A full text searching feature has been added to the magnatune web site.
Now, on the home page, is a search field:
I really admire Amazon's search engine, where the results are organized by type of object (books separated from CDs, etc), but that's fairly hard to do with most full text search engines. Amazon wrote their own.
Also, most full text search engine use the HTML page title to display the search hit, but that's often not helpful. For example, if you search for a song name, and you get a page that says "Artist: albumname" you may wonder why there's a hit there. I think that the search engine result should display titles relevant to the type of object, ie "matched a song named X from the album Y by artist Z"
I also like search to be really fast. Lots of sites make you wait 10 seconds or more for results. On tile.net a million-hits-a-day site I used to run (and sold to an Internet.com funded dot-com company), fully 30% of the page hits were searches, and I wrote a search engine for that one (at that time, all in C, using dbm files and AOLServer). I really liked the relevant, organized results that I could provide.
So, I wrote my own search engine for Magnatune. It searches several types of data, and thinks about them differently.
In order of importance, the Magnatune search engine looks at (and groups results by):
1) band name
2) album name (and band name, so a search for a band gives their albums too)
3) collection names (from http://magnatune.com/collections/) and the album names that are in each collection, so if you search for "Artemis" you'll see that they're in 4 different collections (Woman Singing Electro Pop, Chillout, etc...)
4) Song names (with the search hit linking to the album page, which displays gives the song names, and also linking to the artist's page). This will help people find artists and albums that they remember a fragment of a song name of.
5) Artist bios (a search for "Artemis" shows you what other bands their musicians play in)
For an example, search for "Artemis"
and you'll get these results:
I plan on adding the documents from the "/info/" section into the search index: currently only information about our artists and their music is in there. That's going to take a bit of work, to clean up the HTML titles so that they're consistently meaningful, as I want to make sure I don't return useless search results.
I'm currently showing a maximum of 5 hits from each category, and displaying a "show all" link when not all the results are given.

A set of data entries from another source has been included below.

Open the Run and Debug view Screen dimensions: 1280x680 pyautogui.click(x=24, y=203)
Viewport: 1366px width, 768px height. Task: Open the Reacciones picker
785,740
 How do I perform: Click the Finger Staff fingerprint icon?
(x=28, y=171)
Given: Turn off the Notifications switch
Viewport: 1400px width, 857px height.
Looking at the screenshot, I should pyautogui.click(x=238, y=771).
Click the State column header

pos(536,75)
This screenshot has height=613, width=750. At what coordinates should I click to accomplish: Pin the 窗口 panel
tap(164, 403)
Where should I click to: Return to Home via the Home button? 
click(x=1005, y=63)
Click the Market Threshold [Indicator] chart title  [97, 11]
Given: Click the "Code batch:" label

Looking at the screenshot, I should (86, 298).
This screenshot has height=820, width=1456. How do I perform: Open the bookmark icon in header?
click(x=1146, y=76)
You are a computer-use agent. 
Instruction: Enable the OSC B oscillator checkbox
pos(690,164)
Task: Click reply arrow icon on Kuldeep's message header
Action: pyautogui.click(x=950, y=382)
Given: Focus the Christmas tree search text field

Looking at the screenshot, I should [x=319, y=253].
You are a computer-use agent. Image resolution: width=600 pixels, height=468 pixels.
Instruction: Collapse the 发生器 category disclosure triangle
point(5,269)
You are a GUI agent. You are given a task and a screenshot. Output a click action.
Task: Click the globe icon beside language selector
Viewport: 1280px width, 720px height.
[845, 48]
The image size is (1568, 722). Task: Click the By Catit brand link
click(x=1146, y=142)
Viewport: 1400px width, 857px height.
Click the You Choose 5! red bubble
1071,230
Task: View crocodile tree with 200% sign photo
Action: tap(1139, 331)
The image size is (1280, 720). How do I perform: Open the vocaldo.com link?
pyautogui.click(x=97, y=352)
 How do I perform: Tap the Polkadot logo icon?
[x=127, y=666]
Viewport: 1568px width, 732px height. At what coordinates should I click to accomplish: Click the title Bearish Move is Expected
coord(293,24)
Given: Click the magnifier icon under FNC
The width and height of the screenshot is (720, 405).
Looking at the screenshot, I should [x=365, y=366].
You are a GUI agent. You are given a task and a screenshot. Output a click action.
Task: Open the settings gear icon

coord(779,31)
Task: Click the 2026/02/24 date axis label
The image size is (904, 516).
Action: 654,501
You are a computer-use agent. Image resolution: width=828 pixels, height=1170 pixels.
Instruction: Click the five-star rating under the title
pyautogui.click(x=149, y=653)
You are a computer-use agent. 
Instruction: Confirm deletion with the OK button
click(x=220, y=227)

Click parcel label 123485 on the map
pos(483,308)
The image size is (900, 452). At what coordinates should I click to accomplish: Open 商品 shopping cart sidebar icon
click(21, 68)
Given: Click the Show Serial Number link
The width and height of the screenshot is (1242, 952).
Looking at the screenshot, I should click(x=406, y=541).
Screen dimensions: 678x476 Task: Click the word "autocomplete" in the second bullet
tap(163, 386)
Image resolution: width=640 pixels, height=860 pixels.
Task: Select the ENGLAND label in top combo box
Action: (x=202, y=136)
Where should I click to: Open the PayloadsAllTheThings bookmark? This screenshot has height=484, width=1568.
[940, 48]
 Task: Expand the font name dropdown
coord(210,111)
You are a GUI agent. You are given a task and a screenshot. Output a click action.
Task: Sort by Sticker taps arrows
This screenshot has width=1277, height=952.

However, the total number of hits that were found is given (ie, "violin" hits on 58 songs and 21 artist bios)
For the geeks out there who want the gory details, here they are:
1) I'm using Berkeley DB as the underlining database. They have a *great* Tcl (my programming language of choice) toolkit that almost exactly matches their C API.
2) Benchmarking: I'm getting 760 full text searches per second, on mini very-slow mac mini, from a for() loop just exercising the search. In the real world, web server and other overhead brings that down to 98 full text searches per second. However, that's plenty fast. I even leave noise words like "the" and "and" in, since they're handled quickly and because "the kokoon" then can find artist names with both ("the" is not noise in an album or artist name)
3) the underlining web application server for the searching is Tclhttpd - the magnatune web site runs on apache. I may switch to AOLserver in the future, as my benchmarks showed 10X faster speeds with mixed HTML/code pages (with Tcl)
4) a separate job creates the indexes, which takes about 3 minutes to build. The web searches work a no-semaphore-lock, read only version of the index files (Berkeley DB really recommends you avoid locking for best performance). Berkeley DB does the caching: I don't cache any results in memory, so that I can handle any size corpus.
5) a simple "inverted index" is used, ie "what pages is this word on? Look up the word, quickly get the pages"
I'm definitely open to feedback and feature requests on this thing. Because it's homemade, I've got a lot of flexibility with what I can do with it.